Pendant que les hommes éclairés, les politiques, notamment, combattaient pour les institutions parlementaires, s’appuyant sur le sentiment unanime de la nation, la classe aristocratique appréhendait, sans dissimuler son inquiétude, un conflit avec l’Autriche. L’union des deux grandes puissances germaniques, fondée par les victoires qu’elles avaient remportées sur l’ennemi héréditaire, et remontant à 1815, était envisagée, dans les rangs de la noblesse, comme la plus précieuse des garanties pour l’Allemagne entière. Elle la préservait contre toute invasion, qu’elle vînt des idées nouvelles et de la révolution ou bien qu’elle fût tentée par un ambitieux voisin convoitant les bords du Rhin. On se persuadait que la guerre avec l’Autriche ouvrirait l’ère de tous les périls.

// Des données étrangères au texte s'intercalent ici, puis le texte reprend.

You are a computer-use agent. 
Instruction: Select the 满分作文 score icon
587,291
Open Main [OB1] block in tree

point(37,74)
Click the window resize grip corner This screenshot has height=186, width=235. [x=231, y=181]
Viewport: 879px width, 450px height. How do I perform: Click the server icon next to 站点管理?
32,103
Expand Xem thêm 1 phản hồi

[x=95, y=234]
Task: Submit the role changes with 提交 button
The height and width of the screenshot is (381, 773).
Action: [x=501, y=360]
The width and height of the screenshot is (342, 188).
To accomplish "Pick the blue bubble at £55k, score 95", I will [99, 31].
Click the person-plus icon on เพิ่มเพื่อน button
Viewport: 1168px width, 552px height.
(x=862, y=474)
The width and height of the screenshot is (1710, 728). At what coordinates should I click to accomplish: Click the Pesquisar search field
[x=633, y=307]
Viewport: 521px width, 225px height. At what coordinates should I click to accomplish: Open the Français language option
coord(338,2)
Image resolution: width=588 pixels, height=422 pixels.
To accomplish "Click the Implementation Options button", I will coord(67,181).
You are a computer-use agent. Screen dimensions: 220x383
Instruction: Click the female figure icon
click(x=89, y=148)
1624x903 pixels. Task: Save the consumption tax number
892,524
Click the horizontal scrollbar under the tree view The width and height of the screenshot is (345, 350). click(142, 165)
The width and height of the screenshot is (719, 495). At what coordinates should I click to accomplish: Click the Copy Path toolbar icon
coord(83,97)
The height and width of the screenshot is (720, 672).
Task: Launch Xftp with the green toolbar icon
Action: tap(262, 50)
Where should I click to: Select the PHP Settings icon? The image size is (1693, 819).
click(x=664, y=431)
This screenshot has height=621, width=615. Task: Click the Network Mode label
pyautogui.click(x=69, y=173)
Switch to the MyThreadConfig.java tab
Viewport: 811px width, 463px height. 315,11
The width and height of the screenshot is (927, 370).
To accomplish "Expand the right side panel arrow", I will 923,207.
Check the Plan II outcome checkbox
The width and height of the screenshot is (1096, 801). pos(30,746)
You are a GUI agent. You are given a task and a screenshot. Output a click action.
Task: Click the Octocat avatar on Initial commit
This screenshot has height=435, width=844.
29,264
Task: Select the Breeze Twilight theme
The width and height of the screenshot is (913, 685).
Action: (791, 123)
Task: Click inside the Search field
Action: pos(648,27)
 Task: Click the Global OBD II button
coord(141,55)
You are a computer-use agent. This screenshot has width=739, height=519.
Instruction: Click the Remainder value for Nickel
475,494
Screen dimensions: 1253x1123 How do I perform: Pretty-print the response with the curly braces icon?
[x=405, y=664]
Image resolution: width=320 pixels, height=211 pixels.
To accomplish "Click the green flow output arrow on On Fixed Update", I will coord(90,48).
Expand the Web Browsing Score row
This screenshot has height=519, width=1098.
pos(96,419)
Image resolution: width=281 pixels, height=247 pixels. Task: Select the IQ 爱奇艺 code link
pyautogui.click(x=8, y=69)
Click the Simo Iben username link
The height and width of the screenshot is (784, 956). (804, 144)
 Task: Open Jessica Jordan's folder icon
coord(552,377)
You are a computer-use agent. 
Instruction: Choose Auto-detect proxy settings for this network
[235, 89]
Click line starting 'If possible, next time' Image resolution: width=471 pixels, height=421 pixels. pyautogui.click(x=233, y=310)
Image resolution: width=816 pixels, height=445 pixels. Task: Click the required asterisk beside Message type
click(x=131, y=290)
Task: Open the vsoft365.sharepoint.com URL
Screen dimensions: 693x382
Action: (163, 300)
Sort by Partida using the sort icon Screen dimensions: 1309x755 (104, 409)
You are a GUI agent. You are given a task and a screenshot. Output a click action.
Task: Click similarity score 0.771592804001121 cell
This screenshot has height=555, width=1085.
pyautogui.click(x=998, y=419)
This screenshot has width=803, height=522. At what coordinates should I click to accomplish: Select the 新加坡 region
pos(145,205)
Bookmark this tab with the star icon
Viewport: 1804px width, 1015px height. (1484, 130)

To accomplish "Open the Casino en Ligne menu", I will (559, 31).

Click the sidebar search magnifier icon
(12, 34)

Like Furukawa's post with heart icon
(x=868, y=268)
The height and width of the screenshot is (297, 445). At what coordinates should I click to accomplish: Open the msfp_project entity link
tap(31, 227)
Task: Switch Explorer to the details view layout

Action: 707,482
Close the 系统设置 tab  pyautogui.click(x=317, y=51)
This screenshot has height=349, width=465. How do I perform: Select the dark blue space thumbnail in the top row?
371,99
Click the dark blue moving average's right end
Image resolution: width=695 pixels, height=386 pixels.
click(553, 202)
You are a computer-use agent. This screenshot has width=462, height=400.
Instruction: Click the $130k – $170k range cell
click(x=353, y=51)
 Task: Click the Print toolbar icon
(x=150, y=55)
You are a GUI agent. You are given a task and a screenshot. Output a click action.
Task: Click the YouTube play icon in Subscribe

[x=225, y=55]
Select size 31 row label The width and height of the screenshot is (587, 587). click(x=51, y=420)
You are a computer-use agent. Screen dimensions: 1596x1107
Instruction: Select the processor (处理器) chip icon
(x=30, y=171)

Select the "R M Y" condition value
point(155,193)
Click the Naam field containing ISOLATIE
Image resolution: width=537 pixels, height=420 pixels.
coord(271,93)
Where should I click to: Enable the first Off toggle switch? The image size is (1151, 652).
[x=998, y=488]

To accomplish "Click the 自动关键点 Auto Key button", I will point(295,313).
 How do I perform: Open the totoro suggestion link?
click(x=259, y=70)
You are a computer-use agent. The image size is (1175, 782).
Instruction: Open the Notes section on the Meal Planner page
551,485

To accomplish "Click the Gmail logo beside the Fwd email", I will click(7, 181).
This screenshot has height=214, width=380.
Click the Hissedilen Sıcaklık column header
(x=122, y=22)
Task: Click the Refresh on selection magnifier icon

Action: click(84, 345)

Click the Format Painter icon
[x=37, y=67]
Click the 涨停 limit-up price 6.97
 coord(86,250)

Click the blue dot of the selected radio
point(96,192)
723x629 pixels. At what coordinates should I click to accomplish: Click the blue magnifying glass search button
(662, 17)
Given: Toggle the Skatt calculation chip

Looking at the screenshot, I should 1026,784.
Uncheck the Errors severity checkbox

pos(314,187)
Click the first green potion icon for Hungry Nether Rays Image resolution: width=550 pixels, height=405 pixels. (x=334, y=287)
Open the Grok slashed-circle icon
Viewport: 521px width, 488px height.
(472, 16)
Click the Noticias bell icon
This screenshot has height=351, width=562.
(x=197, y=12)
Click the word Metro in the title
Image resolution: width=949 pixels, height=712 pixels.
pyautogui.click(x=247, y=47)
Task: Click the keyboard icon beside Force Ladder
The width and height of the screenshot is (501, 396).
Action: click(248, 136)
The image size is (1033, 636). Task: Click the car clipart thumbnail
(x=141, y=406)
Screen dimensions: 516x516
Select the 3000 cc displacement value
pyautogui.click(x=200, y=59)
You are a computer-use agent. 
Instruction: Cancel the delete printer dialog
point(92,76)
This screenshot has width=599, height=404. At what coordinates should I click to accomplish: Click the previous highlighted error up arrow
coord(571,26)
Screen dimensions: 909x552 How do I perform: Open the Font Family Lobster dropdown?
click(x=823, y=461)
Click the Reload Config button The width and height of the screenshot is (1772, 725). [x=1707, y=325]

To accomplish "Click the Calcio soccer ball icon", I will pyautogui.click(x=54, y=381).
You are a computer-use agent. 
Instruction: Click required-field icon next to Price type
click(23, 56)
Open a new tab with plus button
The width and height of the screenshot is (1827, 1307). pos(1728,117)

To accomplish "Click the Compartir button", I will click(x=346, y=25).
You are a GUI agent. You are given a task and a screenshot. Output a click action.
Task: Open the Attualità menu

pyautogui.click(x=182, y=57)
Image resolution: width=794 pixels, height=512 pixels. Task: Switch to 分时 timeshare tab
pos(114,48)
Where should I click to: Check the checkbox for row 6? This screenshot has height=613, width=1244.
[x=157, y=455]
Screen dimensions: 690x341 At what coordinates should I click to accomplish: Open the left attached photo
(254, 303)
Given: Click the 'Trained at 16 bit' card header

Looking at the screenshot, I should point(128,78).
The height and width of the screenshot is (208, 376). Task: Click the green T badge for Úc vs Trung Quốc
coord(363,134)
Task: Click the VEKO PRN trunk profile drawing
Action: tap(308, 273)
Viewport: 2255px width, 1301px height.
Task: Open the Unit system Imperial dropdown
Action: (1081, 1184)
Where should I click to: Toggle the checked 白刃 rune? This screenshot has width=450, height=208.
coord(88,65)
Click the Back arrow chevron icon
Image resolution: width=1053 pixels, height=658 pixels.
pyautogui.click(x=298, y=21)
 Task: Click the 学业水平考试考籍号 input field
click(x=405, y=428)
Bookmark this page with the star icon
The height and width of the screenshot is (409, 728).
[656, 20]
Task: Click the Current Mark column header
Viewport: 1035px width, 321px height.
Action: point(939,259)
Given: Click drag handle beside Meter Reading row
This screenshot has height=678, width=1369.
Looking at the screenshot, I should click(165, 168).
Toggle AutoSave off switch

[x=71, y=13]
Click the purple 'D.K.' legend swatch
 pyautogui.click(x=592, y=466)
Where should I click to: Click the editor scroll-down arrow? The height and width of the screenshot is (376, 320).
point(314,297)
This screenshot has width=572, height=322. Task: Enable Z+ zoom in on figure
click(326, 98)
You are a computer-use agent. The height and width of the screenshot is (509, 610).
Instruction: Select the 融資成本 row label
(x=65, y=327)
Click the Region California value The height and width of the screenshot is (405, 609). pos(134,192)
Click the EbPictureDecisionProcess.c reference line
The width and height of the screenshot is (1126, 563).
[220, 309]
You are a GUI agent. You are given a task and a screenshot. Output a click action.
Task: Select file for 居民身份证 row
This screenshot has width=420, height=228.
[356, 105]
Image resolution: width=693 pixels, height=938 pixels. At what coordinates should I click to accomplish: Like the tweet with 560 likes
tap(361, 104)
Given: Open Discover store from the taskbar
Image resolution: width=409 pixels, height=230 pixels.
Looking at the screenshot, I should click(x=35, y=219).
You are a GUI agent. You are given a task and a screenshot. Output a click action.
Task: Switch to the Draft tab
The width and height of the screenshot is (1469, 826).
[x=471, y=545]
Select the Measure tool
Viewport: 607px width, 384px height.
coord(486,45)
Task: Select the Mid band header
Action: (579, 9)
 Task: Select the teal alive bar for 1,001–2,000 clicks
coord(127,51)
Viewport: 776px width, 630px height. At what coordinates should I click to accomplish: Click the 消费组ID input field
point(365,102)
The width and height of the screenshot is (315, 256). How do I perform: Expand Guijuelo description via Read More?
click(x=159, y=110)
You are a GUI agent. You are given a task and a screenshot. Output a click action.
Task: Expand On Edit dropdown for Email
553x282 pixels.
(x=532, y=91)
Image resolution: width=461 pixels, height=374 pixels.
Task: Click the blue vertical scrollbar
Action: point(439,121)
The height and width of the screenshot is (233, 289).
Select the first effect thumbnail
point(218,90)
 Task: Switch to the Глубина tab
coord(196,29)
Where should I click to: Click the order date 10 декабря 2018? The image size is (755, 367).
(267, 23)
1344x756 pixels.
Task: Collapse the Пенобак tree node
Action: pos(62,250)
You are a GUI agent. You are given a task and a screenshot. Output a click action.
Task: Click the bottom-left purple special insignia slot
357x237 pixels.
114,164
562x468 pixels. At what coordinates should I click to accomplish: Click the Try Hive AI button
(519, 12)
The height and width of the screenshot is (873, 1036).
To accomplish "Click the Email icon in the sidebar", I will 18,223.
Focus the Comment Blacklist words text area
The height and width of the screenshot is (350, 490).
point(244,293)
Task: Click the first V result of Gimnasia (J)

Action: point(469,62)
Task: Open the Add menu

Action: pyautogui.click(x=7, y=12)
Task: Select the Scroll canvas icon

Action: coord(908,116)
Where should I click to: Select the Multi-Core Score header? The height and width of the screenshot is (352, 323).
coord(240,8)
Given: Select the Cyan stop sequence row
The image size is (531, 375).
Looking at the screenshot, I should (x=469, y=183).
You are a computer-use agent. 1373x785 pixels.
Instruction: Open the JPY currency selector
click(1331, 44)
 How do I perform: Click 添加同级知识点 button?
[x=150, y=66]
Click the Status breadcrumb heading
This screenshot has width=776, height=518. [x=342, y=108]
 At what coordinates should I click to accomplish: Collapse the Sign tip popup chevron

Sous l’empire de ces convictions diverses, il s’établit une sorte d’alliance involontaire entre toutes les opinions, entre tous les partis, à la cour comme à la ville, dans la presse comme dans les salons, pour conjurer les malheurs que l’on croyait entrevoir. M. de Bismarck était honni en tout lieu, dans la société et au palais aussi bien qu’au parlement. On ne se borna pas à le dénoncer comme un danger public, à considérer une lutte avec l’Autriche comme une guerre fratricide qui mettrait tous les pays germaniques à la merci de l’étranger, on fit le siège du roi pour le déterminer à se séparer d’un ministre qui conduisait le royaume à une perte certaine. Les suggestions les plus pressantes l’assaillirent de tous côtés ; il en trouvait l’écho dans le sein de sa famille. La plupart des princes, la reine elle-même, se faisaient les interprètes des alarmes qui éclataient partout, à Berlin, dans les provinces, dans toutes les cours de l’Allemagne.

Une âme moins ferme, une ambition moins solide eût fléchi devant ces universelles clameurs. Le roi fut inébranlable. Il ne s’émut ni devant le danger intérieur, ni devant les périls, autrement graves, auxquels il exposait, croyait-on, l’intégrité du royaume. Il ne tint compte ni des craintes que la nation témoignait, ni des récriminations qu’elles inspiraient, si vives et si générales qu’elles fussent. Il imposa le silence autour de lui[1] ; il s’appliqua à

  1. La reine notamment, qui évitait ostensiblement de rencontrer M. de Bismarck, surtout de s’entretenir avec lui, dut modifier son attitude et s’abstenir désormais de manifester ses opinions personnelles.